NEW DELHI: Even as banks have fully passed on the impact of repo rate hike since May this year to borrowers, they have hinted at a slower pace of increase in deposit rates. Management of large PSU banks -- State Bank of India, Bank of Baroda (BoB) and Punjab National Bank -- have recently hinted they have sufficient liquidity, and they may go slow on raising deposit rates.
These banks have said they have enough ‘space’ in terms of liquidity to continue for another quarter or two without worrying about raising funds via deposits at higher rates. Sanjiv Chaddha, MD and CEO, BoB, in an analyst call after Q2 results said the bank has a domestic credit-to-deposit (CD) ratio of 73% ( which means only 73% of the deposit raised has been deployed as loans), and so the bank has little scope for allowing loan portfolio to grow at a faster rate than deposit rates.
The RBI has raised loan rates by 190 basis points since May this year. While banks have fully passed on the impact of repo rate hike to borrowers, they have been slow in passing on the benefit to depositors.
For example, SBI recently said that it has hiked the deposit rates by 80 bps but fully passed on the impact of repo rate hike to borrowers.

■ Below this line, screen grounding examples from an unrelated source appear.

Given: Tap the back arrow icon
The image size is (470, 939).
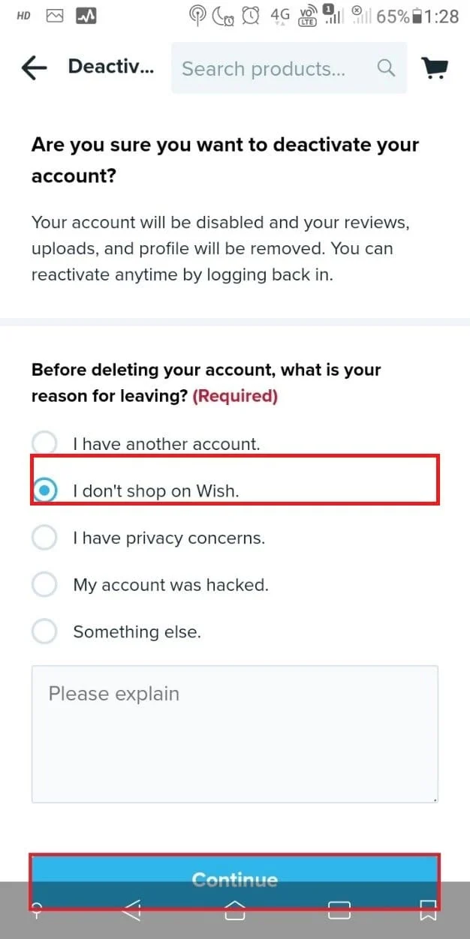Looking at the screenshot, I should 35,68.
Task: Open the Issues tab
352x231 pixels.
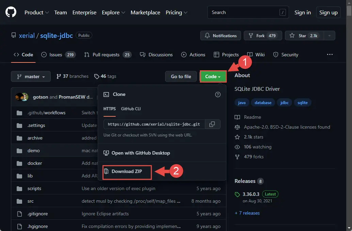Action: point(59,55)
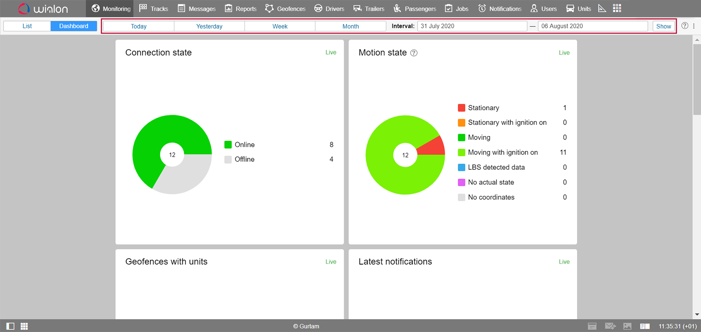The width and height of the screenshot is (701, 332).
Task: Switch to List view
Action: click(27, 26)

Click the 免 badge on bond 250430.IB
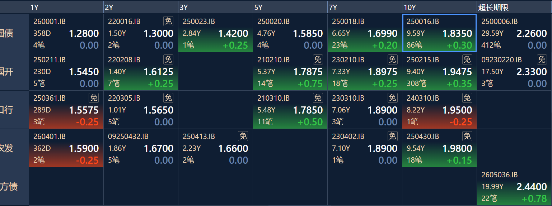click(467, 136)
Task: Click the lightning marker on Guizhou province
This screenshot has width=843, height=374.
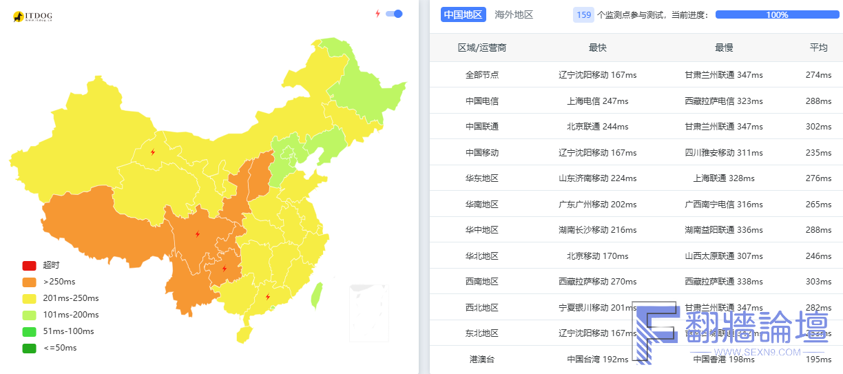Action: (224, 269)
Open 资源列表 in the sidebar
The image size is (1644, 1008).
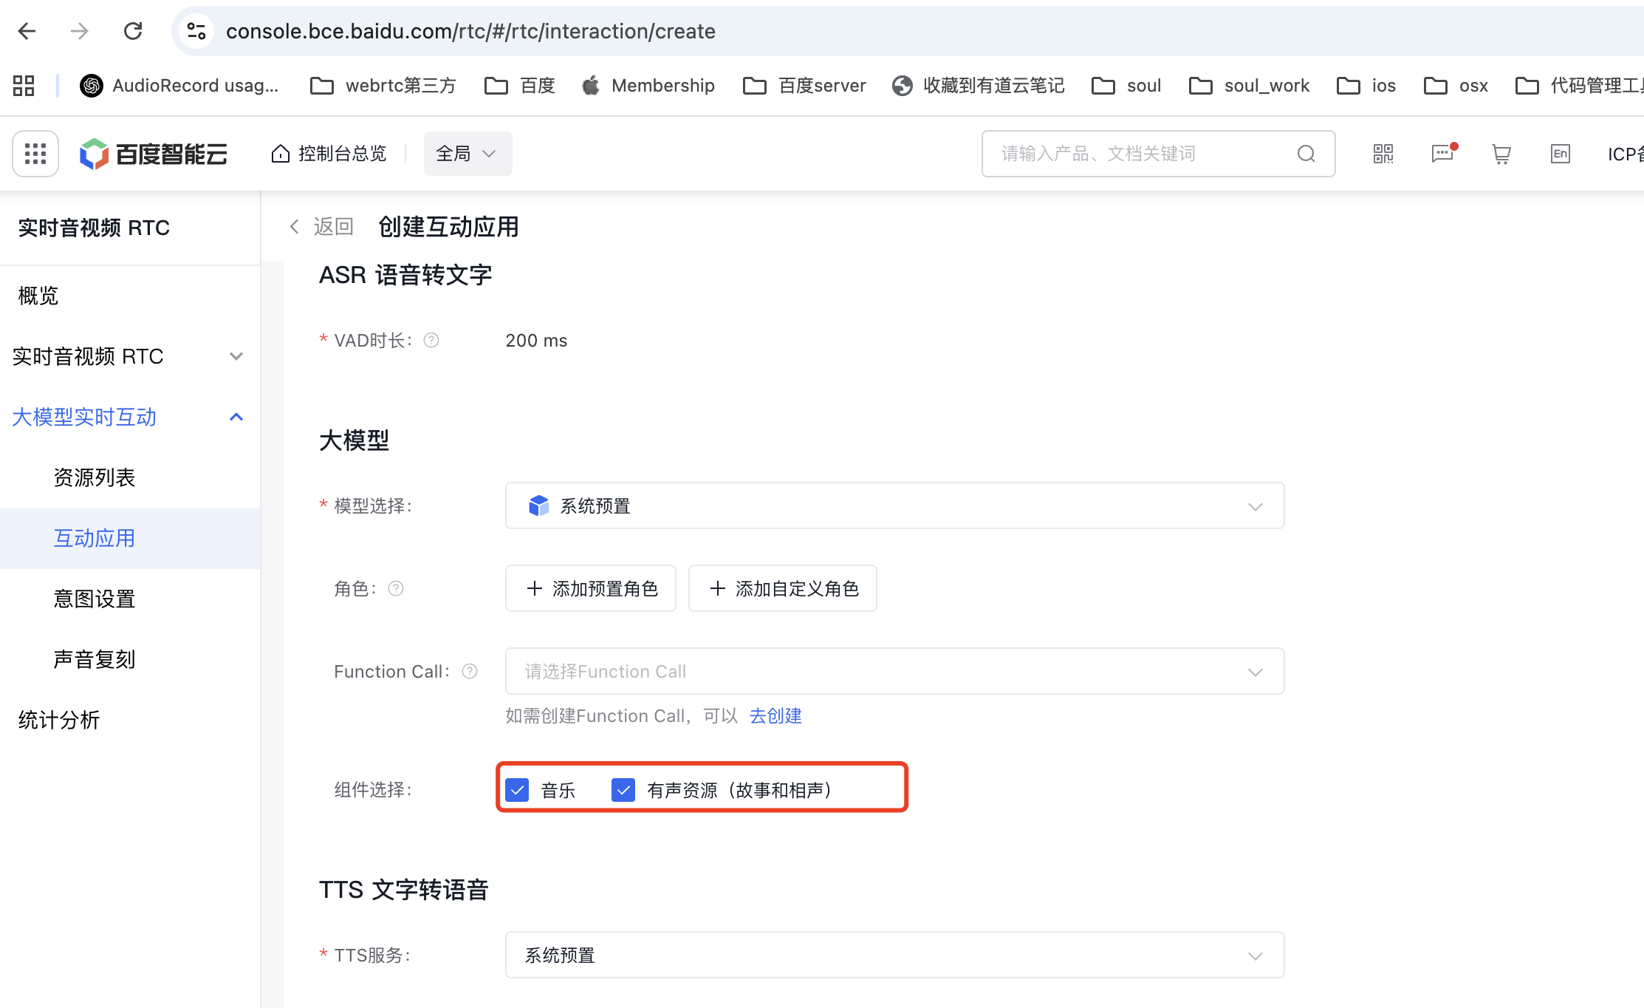pos(95,477)
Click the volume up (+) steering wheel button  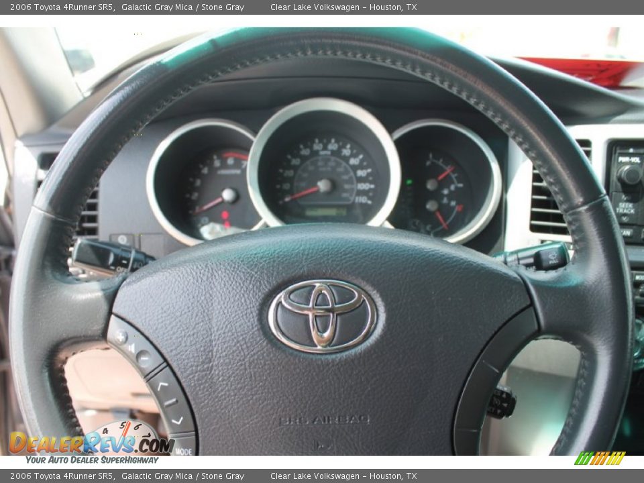tap(121, 336)
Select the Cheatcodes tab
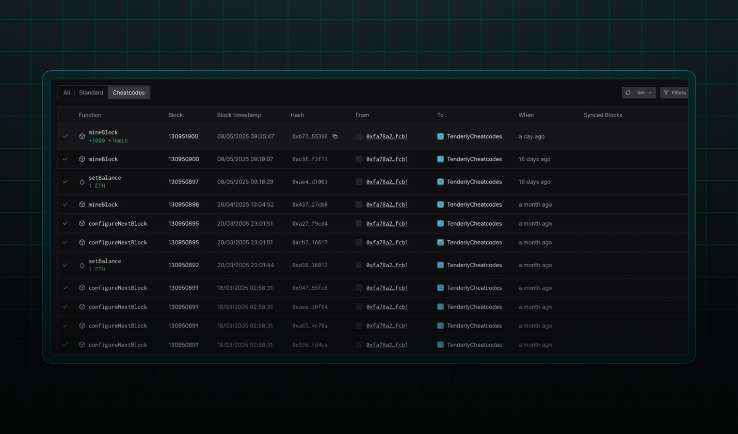 click(129, 92)
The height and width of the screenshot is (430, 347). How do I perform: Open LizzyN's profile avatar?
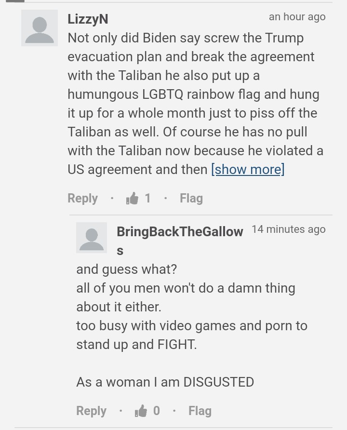(40, 28)
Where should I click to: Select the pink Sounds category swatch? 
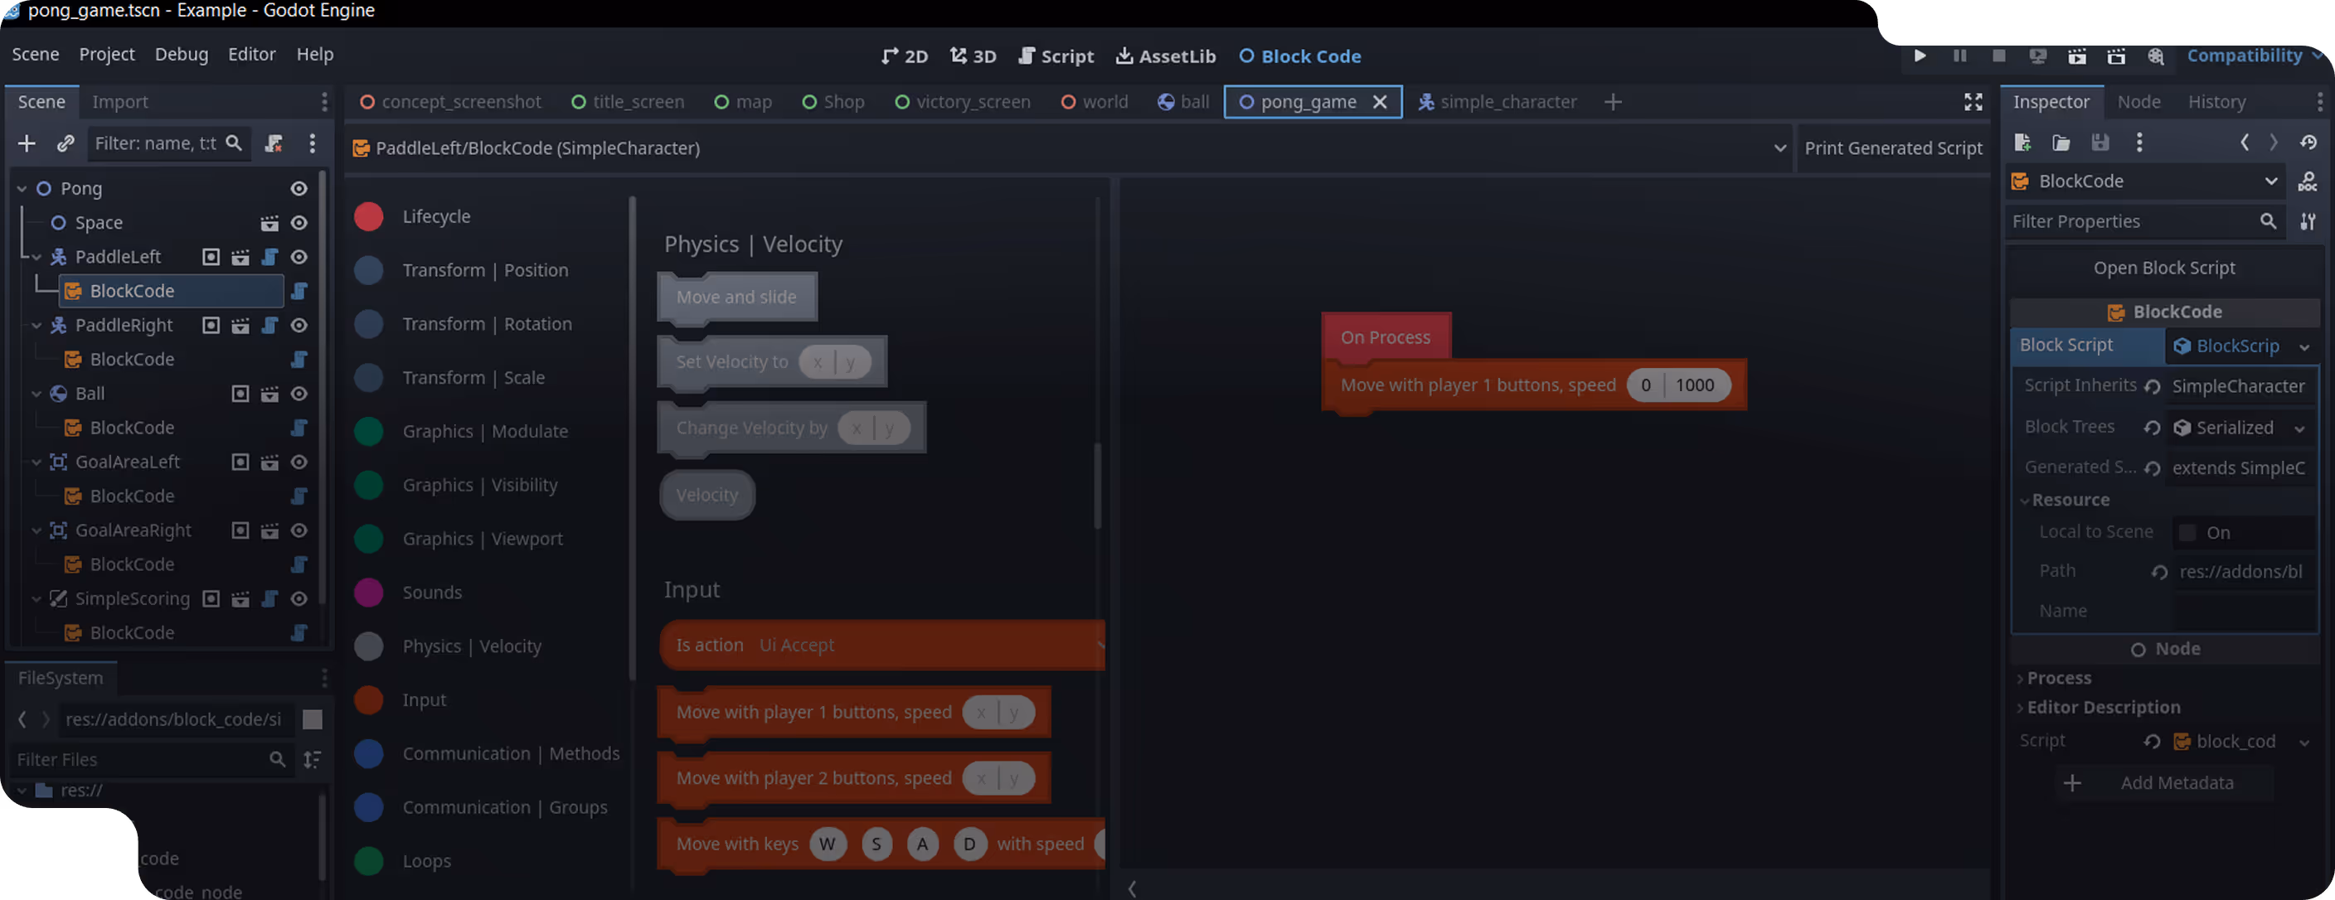368,593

Banks have seen their loan portfolio grow at a much faster rate than deposits in the current financial year. SBI’s loan portfolio has grown at 21% in the second quarter of the financial year compared with 10% growth in deposits. BoB has seen its deposit rates grow at 14% compared to 21% growth in the loan portfolio in the September quarter. BoB’s Chadda said the bank’s cost of deposit has remained the same in the first half of the financial year.